TASKS TO COMPLETE:
1/ Decide whether each statement (a), (b) and (c) agrees with the passage on treatment against a patient's wish. Answer yes or no for each and quote the words of the passage that decide it. (a) Moksnes concentrated on seven patients who were treated despite documented refusal. (b) The seven patients' median lifespan after the treatment was nine years. (c) Moksnes hides the uncertainty about the willingness of the other patients to undergo ECT.
2/ Please reproduce the passage on treatment against a patient's wish word for word, starting at "Practices, results and" and ending at "acknowledged by Moksnes.".
3/ According to the passage on treatment against a patient's wish, what is the final resort for administering coercive treatment?


    When the situation is critical and the best discretionary judgement indicates that treatment must be initiated, the patient’s possible refusal must be weighed against the obligation of health personnel to provide help. Coercion may be an option, but must invariably be applied in accordance with the law. Most frequently, this is done pursuant to the Mental Health Act, the Patients’ and Users’ Rights Act and the Health Personnel Act. The former, however, does not authorise electroconvulsive therapy, which is regarded as a considerable encroachment on the patient’s autonomy. The final resort is the section on plea of necessity in the General Civil Penal Code. If the treatment is administered on this basis, the law requires that the condition cannot be relieved by any other means, and that the risk to be averted must be significantly greater than the damage that may be inflicted by the intervention.

    Practices, results and consequences involved in providing treatment against the patient’s wish are highly important matters to discuss in any society ruled by law. Moksnes has concentrated on seven patients who were given the treatment in spite of documented evidence of their refusal. The author convincingly argues that these seven fulfilled the formal criteria required by the doctor to enter a plea of necessity. They quickly improved – their median lifespan after the treatment was nine years. But what can Moksnes’ material reveal about the willingness to undergo ECT treatment with regard to the remaining 234 series administered to 134 patients? A large degree of uncertainty prevails in this area, which is openly acknowledged by Moksnes.

(Collected data entries)
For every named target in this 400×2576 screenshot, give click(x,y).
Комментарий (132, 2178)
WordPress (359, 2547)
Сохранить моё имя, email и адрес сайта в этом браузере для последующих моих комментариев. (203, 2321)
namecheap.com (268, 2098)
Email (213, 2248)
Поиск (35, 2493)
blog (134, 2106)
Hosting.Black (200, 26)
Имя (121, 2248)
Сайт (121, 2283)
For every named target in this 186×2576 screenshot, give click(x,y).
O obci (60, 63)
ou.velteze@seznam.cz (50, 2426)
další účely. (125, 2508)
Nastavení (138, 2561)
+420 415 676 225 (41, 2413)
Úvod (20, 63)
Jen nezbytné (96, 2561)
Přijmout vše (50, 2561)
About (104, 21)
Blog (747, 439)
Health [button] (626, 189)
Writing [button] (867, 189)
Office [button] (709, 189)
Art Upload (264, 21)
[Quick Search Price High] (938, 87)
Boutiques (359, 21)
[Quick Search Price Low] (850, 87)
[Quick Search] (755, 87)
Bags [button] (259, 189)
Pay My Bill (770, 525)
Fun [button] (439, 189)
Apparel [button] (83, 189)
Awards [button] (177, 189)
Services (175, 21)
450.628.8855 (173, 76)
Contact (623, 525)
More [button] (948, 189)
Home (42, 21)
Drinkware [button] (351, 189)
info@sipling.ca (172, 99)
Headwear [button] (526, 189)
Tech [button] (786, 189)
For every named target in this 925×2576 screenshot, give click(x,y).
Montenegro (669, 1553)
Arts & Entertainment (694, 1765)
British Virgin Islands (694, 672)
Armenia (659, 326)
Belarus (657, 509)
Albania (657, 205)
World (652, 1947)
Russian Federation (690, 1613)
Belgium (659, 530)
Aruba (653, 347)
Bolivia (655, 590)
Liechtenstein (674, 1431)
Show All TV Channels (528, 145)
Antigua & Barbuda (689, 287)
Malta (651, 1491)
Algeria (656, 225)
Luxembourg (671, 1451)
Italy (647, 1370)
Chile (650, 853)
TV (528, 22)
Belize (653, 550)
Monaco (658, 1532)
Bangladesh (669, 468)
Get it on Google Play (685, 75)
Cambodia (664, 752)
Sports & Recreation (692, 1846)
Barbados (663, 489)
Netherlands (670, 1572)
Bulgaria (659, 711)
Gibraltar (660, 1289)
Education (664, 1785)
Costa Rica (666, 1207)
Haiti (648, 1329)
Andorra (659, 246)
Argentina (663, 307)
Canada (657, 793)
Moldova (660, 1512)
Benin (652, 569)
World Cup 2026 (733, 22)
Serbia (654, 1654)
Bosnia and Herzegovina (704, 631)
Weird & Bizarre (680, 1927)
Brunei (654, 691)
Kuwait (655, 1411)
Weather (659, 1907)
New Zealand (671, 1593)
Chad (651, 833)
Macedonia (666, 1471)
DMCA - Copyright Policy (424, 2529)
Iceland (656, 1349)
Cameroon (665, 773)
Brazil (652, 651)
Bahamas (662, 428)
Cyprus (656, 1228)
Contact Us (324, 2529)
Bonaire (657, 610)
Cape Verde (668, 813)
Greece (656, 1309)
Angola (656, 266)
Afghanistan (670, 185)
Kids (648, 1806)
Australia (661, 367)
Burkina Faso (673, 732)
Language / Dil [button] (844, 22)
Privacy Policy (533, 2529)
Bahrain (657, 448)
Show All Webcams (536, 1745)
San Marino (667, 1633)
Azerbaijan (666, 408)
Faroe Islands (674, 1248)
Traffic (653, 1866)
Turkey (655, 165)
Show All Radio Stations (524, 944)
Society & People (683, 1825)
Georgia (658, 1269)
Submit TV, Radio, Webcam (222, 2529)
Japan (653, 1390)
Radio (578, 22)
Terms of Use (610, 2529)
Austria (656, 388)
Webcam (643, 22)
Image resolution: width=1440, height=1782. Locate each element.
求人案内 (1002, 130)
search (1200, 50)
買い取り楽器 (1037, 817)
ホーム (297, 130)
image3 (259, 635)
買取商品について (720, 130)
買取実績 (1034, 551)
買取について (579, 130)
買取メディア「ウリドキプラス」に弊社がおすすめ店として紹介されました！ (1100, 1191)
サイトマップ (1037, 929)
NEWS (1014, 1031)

ANSWERS FOR THIS EXERCISE:
1/
(a) Yes: "Moksnes has concentrated on seven patients who were given the treatment in spite of documented evidence of their refusal."
(b) Yes: "their median lifespan after the treatment was nine years."
(c) No: "A large degree of uncertainty prevails in this area, which is openly acknowledged by Moksnes."

2/
Practices, results and consequences involved in providing treatment against the patient’s wish are highly important matters to discuss in any society ruled by law. Moksnes has concentrated on seven patients who were given the treatment in spite of documented evidence of their refusal. The author convincingly argues that these seven fulfilled the formal criteria required by the doctor to enter a plea of necessity. They quickly improved – their median lifespan after the treatment was nine years. But what can Moksnes’ material reveal about the willingness to undergo ECT treatment with regard to the remaining 234 series administered to 134 patients? A large degree of uncertainty prevails in this area, which is openly acknowledged by Moksnes.

3/ The section on plea of necessity in the General Civil Penal Code.